In that letter I was given a strong recommendation to see a hand and foot specialist. My GP tells me they can’t refer anyone, even diabetics to podiatry. As for hand therapy, my physiotherapist says there is a specialist within the trust I’m having physio under but they only accept referrals from consultants. I no longer have my EDS consultant because cuts to NHS funding mean she can now only diagnose patients then discharge them back to the care of their GP. I’ve asked for a general rheumatology referral and been refused because “why would [I] need it?”. I need it because having a specialist is the only way to get help, apparently, and that should be reason enough. (Other recommended referrals were GI and Autonomic clinic, I’m hoping to get to the Autonomic clinic through my cardiologist who I already had before diagnosis.)

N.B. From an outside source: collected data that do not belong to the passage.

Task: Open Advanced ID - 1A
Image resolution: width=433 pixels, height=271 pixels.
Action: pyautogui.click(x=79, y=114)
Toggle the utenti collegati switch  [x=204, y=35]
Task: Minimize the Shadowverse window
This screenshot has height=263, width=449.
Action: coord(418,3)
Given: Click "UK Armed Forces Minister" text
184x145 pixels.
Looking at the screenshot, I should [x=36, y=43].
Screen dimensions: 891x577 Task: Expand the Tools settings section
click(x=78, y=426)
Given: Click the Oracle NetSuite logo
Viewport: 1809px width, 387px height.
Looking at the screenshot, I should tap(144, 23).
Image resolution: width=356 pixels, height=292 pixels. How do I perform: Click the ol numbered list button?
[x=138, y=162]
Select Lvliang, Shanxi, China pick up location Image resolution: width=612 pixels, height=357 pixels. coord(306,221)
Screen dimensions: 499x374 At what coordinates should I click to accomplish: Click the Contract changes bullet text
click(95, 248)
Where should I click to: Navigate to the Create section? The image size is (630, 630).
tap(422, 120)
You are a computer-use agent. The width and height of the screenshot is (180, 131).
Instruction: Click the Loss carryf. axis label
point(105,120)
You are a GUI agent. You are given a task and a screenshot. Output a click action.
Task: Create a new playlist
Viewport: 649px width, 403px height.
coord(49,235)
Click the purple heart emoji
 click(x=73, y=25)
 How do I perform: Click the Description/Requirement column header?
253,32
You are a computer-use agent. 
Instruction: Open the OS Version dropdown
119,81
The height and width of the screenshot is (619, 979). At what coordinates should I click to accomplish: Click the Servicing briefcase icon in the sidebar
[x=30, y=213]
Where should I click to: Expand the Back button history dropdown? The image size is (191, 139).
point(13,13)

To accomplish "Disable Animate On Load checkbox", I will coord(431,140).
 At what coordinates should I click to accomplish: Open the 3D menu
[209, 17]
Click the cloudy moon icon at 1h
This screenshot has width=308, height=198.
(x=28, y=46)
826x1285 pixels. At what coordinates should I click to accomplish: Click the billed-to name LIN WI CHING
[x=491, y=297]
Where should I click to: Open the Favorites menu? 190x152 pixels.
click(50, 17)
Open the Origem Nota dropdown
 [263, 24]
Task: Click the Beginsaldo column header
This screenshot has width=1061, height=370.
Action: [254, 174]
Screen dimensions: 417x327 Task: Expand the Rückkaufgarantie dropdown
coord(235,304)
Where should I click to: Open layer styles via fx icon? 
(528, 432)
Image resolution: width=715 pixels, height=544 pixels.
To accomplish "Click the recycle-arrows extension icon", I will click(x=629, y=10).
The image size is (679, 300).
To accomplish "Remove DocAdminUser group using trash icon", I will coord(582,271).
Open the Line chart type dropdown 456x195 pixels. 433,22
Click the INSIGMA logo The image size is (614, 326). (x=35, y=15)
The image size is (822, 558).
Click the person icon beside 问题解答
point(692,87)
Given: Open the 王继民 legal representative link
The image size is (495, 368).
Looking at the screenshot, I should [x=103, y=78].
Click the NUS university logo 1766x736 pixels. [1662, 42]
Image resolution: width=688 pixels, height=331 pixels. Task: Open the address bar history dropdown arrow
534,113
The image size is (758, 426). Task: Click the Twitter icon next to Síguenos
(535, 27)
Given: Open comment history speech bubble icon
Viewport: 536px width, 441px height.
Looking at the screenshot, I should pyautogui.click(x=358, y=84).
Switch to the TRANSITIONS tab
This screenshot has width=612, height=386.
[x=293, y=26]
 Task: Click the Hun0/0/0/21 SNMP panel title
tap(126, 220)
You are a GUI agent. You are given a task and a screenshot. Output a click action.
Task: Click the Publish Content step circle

Hydrotherapy or massage therapy won’t happen in this trust. How can I get them? “Move”, said my physio, sardonically. I’ve warmed to him slightly. He replaced my lovely bright therapist a few months ago and his vaguely dour approach was quite off-putting. He keeps demanding of me what I WANT from physio and “not to get worse” isn’t a good enough answer. However, he says he has a plan and I’m inclined to trust him. He seems as frustrated at the limitations the NHS has put on treatment of chronic conditions as I am.

It’s exhausting to keep fighting the same battles. It feels like I’m going in ever-decreasing circles, chasing my tail, lost in a maze. I know I’m not the only one in this position because of cuts to health services, and it seems incredible that cuts affecting so many people could have been made.

“Getting support for your disabilities is a full-time job you have to fit around being disabled.”

That is something my friend Richard told me this morning, after I had vented a bit about the near-daily phone call to the DWP I’d just finished with. Having dealt with serious illness himself, he knows how exhausting it can be to keep up with forms, certificates, letters, phone calls.
This has been the last 9 months of my life, ever since I applied for ESA and PIP to help deal with disability. The minute I had my diagnosis in hand last year I applied for help. I was no longer able to work part-time in pubs, as it’s not very useful when you can’t lift things heavier than a full pint, climb stairs, or unscrew beer taps without dislocating a wrist. Eventually even part-time studying was impossible. Right now I would describe myself as a full-time cripple. Every day is a measured exercise in trying not to be in pain, trying not to injure myself. A week where I have no appointments in one hospital or other, or at my long-suffering GP’s is a rarity. And then there’s the DWP.

It’s my second job. I’m moonlighting as a benefits claimant. Every month I pick up my medical certificate for ESA, get it sent internally via the Job Centre, and wait with my heart in my mouth to see if it’s arrived at the DWP HQ in time. Any lateness will result in a sanction, and when there’s only £72 odd to live on per week, it doesn’t leave you with an awful lot of excess to fall back on if this happens. The GP who signs the medical certificate is not always my primary GP, so with no knowledge of me they just pick the first thing off my medical records and the DWP don’t like it when my reason for being unable to work is “hypertension”. I’ll be doing that anxiety week until I’m finally called in for a Fitness To Work assessment, whenever that is. It’s easier to keep us in limbo than process our applications.
Then there’s the ongoing PIP appeal. I’m calling them daily at this point to find out why they haven’t sent the full medical report to me yet so I know what I’m appealing against (apparently you can’t just say “took all medical evidence and chucked it in the bin along with everything I had to say”).

Trying to prove your disability to a body that is determined to deny you access to support is exhausting and time-consuming. PIP is the gatekeeper to so many things. It took me literally months to get a Freedom Pass for transport from my local council because I didn’t have PIP yet (it was 9 months between my application and my assessment for PIP). The fact that many people may be seriously disabled but still not deemed worthy of PIP seems to escape the decision makers. Even when I fell three times in a fortnight on public transport, and reported this in my mobility assessment,  it still took a letter from my GP to change their minds. After each phone call to the DWP I’m tired, flat. It’s mentally taxing, demoralising. I haven’t hung up the phone feeling optimistic in months, not since I first applied for ESA and PIP. I feel like a number, a process, that whoever’s on the end of the line is ticking boxes, filing my request onto a conveyor belt heading straight for a furnace. Staying focussed and not giving up is the hardest part of the job.